Given text

Clinical question: Does implementing a patient verification dialog that appears at the beginning of each ordering session, accompanied by a 2.5-second delay, decrease wrong-patient orders?
Background: Computerized provider order entry (CPOE) is known to increase the rate of wrong-patient order entry and, although the rate in the ED has not been well characterized, CPOE wrong-patient order entry has been known to lead to fatalities in the emergency setting.
Study design: A parallel-controlled, experimental, before-after design.
Setting: Five teaching hospital EDs were included in New York City: two adult EDs, two pediatric EDs, and a combined ED, all totaling 250,000 annual visits.
Synopsis: The EDs in this study implemented a patient verification module into their Allscripts system. This verification included three identifiers: full name, birth date, and medical record number. A 2.5-second delay in ability to close the alert was implemented. All patients in the ED rooms were included in the analysis. The primary outcome was intercepted wrong-patient orders, as measured by number of retract and re-order events.
A baseline data set over four months was compared to immediate post-intervention data, as well as data two years post-intervention, with 30% and 25% reductions in the rate of wrong-patient orders, respectively. Of all retractions, 41% were for diagnostic procedures, 21% for medications, and 38% were nursing and miscellaneous orders. The majority of orders were placed by resident physicians (51%), followed by attending physicians (34%), physician assistants (12%), and others (3%).
This method of observation is limited to identified and corrected wrong-patient orders.
Bottom line: Implementing a patient verification alert can significantly decrease the number of order retractions and re-orders due to wrong-patient order entry in the ED setting.
Citation: Green RA, Hripcsak G, Salmasian H, et al. Intercepting wrong-patient orders in a computerized provider order entry system [published online ahead of print December 17, 2014]. Ann Emerg Med.

Exercise data
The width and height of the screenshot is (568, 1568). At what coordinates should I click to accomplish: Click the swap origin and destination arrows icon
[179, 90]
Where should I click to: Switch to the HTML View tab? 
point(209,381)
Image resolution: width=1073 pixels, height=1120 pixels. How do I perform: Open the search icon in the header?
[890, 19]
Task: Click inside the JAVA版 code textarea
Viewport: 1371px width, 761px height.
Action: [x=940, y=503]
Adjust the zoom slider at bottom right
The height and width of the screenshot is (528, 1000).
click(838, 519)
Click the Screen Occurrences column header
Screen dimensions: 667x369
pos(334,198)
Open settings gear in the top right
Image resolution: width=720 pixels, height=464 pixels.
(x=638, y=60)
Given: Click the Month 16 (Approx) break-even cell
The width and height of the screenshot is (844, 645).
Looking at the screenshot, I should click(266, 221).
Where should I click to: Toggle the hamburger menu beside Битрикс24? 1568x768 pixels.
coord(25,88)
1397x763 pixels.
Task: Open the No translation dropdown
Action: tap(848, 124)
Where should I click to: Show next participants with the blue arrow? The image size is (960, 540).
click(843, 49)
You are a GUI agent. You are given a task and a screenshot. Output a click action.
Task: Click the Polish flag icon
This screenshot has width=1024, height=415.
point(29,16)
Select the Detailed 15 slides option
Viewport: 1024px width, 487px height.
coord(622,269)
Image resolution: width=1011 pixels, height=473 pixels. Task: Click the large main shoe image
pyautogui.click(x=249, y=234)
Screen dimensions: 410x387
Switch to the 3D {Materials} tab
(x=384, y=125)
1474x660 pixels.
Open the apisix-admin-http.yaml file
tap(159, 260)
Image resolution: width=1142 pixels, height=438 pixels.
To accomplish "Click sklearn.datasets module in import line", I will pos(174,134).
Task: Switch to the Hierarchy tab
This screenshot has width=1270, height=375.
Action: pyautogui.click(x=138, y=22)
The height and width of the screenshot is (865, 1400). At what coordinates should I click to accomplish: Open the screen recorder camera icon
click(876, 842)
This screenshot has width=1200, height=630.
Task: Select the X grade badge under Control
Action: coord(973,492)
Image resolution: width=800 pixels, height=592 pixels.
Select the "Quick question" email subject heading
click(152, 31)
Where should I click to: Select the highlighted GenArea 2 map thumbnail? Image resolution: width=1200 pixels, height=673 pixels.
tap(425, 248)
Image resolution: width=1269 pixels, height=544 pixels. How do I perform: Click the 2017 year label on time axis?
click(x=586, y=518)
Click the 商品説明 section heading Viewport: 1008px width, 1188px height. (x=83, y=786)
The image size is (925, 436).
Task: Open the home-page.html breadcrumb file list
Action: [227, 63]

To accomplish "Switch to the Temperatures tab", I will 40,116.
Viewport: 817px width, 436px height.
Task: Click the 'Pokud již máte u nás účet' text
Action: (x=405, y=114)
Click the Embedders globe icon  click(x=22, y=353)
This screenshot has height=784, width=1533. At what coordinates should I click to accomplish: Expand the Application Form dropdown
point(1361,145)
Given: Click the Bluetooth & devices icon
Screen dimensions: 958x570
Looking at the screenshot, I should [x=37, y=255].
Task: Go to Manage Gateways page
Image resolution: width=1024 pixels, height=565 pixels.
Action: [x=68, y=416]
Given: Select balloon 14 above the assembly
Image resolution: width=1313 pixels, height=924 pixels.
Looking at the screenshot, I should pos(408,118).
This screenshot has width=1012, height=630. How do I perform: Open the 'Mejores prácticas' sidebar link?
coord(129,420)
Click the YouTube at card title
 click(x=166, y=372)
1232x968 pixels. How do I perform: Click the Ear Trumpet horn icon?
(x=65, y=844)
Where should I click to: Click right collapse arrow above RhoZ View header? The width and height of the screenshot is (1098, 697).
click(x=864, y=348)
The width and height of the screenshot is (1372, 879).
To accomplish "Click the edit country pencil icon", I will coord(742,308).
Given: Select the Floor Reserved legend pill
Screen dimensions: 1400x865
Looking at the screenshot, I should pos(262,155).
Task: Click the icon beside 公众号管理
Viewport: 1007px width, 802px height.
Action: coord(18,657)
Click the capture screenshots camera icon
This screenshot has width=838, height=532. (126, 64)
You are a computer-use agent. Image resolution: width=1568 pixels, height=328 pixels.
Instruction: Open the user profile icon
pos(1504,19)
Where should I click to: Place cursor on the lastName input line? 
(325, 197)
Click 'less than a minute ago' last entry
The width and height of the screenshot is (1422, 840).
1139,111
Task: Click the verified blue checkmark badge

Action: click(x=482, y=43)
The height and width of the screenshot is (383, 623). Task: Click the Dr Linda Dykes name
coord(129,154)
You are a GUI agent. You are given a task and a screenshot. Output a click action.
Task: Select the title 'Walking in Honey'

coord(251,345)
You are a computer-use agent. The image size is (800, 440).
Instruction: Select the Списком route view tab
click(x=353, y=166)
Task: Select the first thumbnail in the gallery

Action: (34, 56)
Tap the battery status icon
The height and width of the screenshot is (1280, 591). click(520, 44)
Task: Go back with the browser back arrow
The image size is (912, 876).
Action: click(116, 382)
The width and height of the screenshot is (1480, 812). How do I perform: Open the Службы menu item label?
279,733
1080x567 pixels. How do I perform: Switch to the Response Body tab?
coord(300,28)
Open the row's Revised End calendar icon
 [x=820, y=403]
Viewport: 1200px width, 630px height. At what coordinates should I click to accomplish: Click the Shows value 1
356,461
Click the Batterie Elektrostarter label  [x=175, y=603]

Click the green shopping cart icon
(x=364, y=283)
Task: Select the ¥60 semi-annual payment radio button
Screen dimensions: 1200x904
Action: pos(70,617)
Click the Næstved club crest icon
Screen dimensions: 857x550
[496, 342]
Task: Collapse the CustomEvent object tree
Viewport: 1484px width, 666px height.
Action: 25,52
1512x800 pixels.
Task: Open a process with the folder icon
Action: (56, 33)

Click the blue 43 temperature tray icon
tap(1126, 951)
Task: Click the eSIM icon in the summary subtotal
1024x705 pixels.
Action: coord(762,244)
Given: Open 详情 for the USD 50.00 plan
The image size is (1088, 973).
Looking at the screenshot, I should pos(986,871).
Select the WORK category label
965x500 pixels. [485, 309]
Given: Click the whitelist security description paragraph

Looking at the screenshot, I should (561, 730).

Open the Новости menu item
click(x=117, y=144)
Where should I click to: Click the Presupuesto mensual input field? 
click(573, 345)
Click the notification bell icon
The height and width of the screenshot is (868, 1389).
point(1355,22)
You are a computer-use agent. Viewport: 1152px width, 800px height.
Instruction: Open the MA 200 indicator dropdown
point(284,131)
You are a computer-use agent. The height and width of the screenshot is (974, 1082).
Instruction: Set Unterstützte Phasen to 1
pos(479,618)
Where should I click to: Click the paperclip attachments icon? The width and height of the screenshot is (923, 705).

Activity list
#1 Answer these questions from the study summary, one line each:
(a) How many annual visits did the five EDs in the setting total?
(b) Which three identifiers did the patient verification include?
(c) What percentage of orders were placed by attending physicians?
#2 List every group that the study summary gives as placing orders, with the percentage it gives for each.

Expected results
#1
(a) 250,000 annual visits
(b) Full name, birth date, and medical record number
(c) 34%

#2
- Resident physicians: 51%
- Attending physicians: 34%
- Physician assistants: 12%
- Others: 3%